I’m not passing judgment on either style; I loved judo, and would still be doing it if that were possible. Similarly, I have deep respect for Brazilian Jiu-Jitsu, particularly the Gracie school, and if I could afford it (financially OR physically), that’s what I would want to explore if I attempted to expand beyond judo. The set-up, however, seemed to be intended to make a point, and I’m not sure I agree with it, even if I can figure out what it was.

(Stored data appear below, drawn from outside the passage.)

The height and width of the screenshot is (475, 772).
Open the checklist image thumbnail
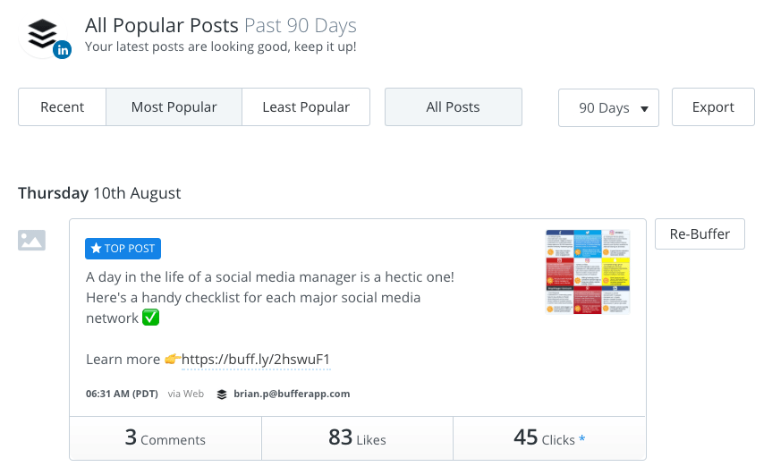coord(588,272)
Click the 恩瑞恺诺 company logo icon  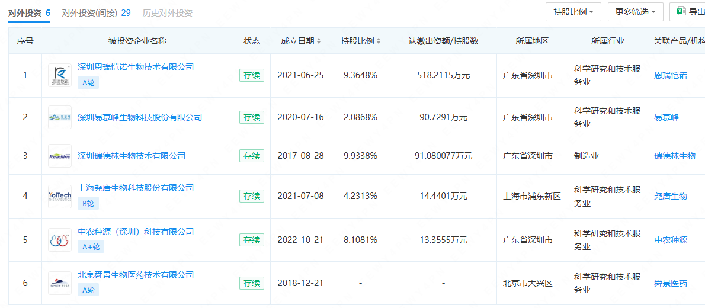click(60, 75)
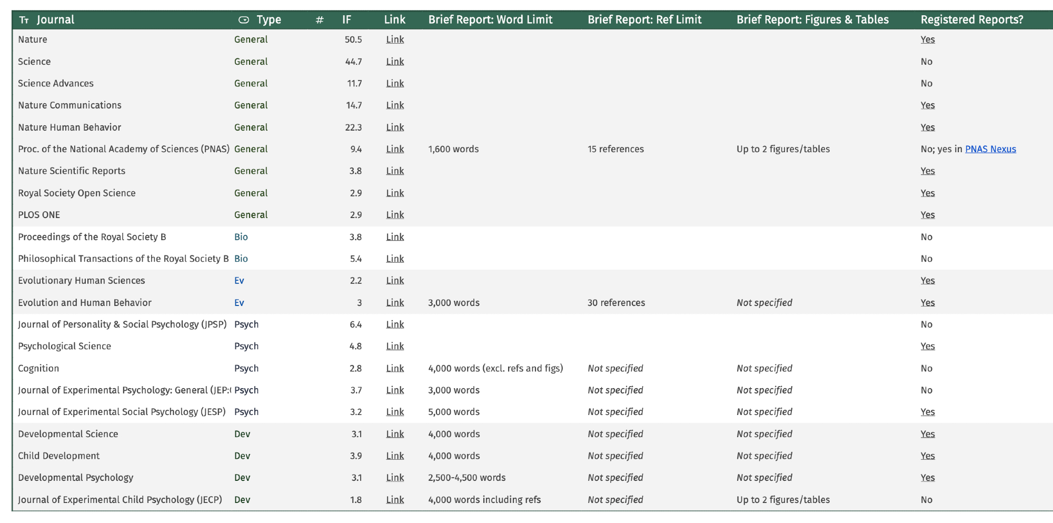1053x523 pixels.
Task: Open the PNAS Nexus hyperlink
Action: (990, 149)
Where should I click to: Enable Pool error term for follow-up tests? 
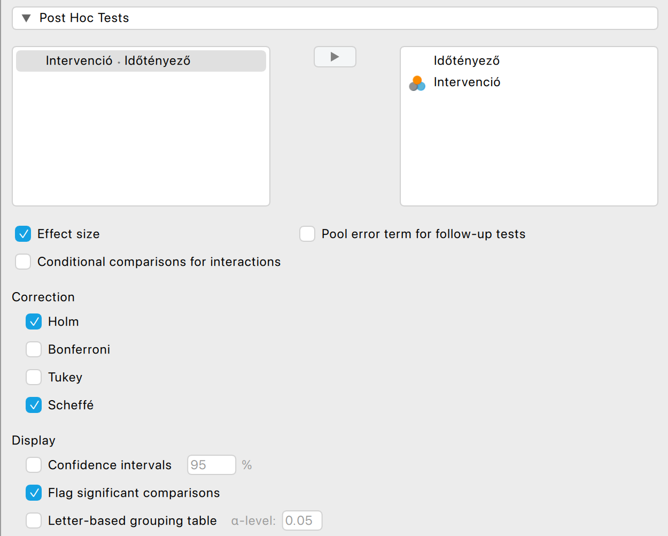click(x=307, y=234)
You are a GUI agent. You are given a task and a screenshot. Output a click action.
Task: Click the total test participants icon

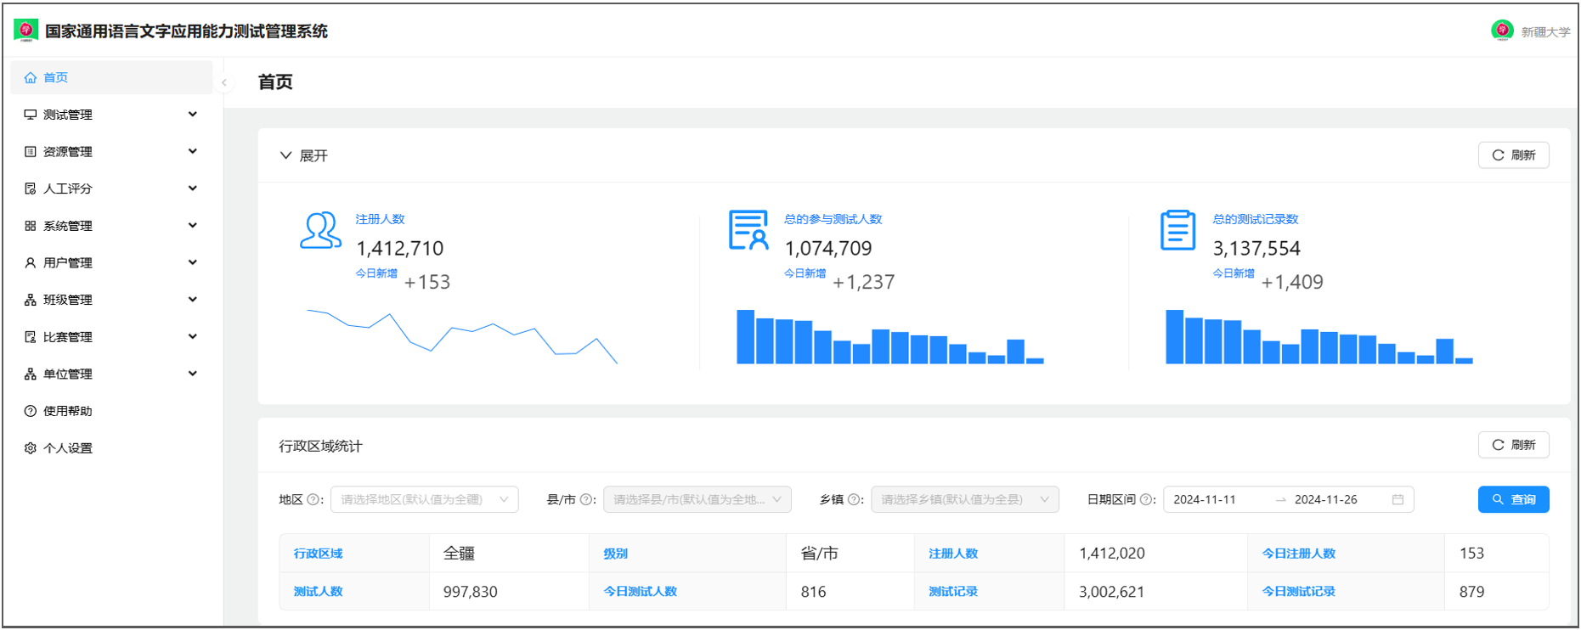(x=748, y=230)
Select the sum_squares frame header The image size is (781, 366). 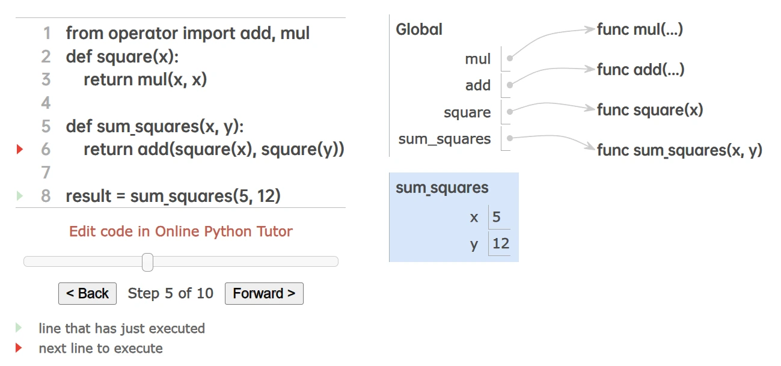click(442, 188)
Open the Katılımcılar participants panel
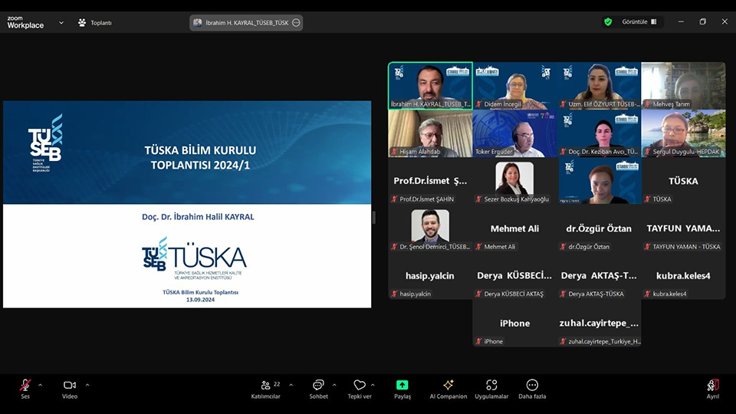 point(265,389)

The most likely intended message was that BJJ is superior to judo. The answer to that is, superior at what? Judo isn’t a martial art or intended as one; it was derived from the traditional Japanese arts to produce a safe and beneficial sport form; hence the name change from jujutsu (‘subtle art’) to judo (‘subtle WAY’), with ‘way’ carrying quasi-spiritual connotations that don’t translate well to a western audience. Superior as a fighting form? But they weren’t fighting; they were in a contest, following some sort of rules even if I didn’t know precisely what those rules were. I am FULLY willing to believe that BJJ is more effective for fighting, though its contests are still in the sporting arena. Put me in an actual fight, and — assuming I wasn’t crushed in the first seconds — I would rely heavily on my judo background but would not for a moment limit myself to approved judo contest techniques; I’d be biting and head-butting and eye-gouging and looking around for improvised weapons and whatever seemed like a good idea at the time, which is not at all what happened in the video. (Nor should it have been; genuine fights are ugly things, and civilized people should not look on them as sport.)

As I say, I figure there must have been a point, and it probably was at least generally spelled out for the people who spoke the language. It may have simply been a novelty event, with the (unknown) rules adjusted specifically to make it more even and interesting. I just don’t know, and that left me mystified and dissatisfied, much like the judo man at the end.